★★★★☆
Neither the sleeve notes nor the internet tells us much about the composer of this hypnotic and vaguely disturbing album from the Russian state label. These are troubled times in Russia, the eve of war, and the music pretends at a bleak normality. Its composer is 34 years old, an associate professor at the Department of History of Foreign Music of the St Petersburg Conservatoire. Any family connection to the former Soviet leader Nikita Khrushchev may, or may not, be incidental.
I wonder what the old shoe-banger would have made of this music, most of it written for piano and strings orchestra. The melodies are frugal and the rhythms monotonous. This is Russian minimalism with a vengeance, and a few chess moves up its sleeve. Unlike Glass, Reich, Adams, Gorecki or Pärt, it does not proceed by small incremental steps towards an inconclusive outcome.
Being Russian, it loses patience.
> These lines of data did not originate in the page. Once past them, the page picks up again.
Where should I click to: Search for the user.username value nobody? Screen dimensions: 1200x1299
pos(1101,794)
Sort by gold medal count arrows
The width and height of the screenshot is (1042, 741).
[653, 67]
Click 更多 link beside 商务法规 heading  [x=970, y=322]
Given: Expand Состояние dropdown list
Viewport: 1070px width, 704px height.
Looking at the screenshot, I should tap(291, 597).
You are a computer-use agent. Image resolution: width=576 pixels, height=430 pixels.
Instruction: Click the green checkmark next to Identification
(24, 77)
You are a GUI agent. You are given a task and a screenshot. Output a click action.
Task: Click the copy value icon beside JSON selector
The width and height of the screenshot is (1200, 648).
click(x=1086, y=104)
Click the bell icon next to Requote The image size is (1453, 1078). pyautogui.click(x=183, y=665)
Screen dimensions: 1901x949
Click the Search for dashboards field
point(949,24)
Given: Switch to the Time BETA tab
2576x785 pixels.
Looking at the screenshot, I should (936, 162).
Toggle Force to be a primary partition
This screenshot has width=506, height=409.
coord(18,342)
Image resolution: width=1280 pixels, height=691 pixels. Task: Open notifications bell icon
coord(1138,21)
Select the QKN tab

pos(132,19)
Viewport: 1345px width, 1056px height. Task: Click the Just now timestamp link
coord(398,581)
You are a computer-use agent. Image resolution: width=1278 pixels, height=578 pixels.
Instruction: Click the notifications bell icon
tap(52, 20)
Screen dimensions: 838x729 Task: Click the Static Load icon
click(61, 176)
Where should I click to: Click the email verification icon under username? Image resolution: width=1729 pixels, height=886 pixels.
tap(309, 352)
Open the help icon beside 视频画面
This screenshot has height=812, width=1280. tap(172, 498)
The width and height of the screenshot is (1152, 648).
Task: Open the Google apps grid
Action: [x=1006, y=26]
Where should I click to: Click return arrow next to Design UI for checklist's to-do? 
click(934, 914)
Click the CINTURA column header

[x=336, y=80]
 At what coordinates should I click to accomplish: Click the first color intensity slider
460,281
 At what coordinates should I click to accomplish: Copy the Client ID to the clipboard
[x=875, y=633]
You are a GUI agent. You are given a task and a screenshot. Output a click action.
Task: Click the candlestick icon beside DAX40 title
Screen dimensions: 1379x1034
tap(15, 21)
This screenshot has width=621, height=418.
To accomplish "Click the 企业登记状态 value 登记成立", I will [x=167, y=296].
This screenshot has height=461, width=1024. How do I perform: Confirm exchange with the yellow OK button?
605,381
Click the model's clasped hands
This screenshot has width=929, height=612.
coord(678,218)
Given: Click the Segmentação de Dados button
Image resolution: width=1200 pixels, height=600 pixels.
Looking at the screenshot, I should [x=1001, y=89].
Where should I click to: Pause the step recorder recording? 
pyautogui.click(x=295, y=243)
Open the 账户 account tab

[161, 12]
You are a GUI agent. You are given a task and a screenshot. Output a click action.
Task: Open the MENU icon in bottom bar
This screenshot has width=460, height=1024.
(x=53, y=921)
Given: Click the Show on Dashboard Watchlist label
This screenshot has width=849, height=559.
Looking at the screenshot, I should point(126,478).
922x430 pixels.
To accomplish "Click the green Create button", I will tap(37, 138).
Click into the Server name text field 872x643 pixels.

First with itself, then with us. Just when we think we know where Ms Khrushcheva is going, she drops the ball and chases off in another direction. Unsettling as this may be, it becomes a pattern and then an expectation. Nothing here will last forever.
The biggest piece here is The Book of Grief and Joy, but I’m drawn equally to the short Trio in Memory of a Non-Great Artist. Imagine that. If western organisers were just a point or two less navel-gazing, we’d be hearing Khrushcheva at this summer’s leading festivals. On the other hand, we might be at war by then and my thinking becomes wishful. But if you want to know where Russian music is heading right now, this is a brilliant, battered gateway.